▸ Extracted records
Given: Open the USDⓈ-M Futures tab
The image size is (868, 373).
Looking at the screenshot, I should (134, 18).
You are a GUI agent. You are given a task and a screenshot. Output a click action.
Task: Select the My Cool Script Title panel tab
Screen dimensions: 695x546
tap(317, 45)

▸ What needs to be done
Repeat exactly, and only, the lines from the one containing "You are a GUI" through the last line above.

▸ Completed task
You are a GUI agent. You are given a task and a screenshot. Output a click action.
Task: Select the My Cool Script Title panel tab
Screen dimensions: 695x546
tap(317, 45)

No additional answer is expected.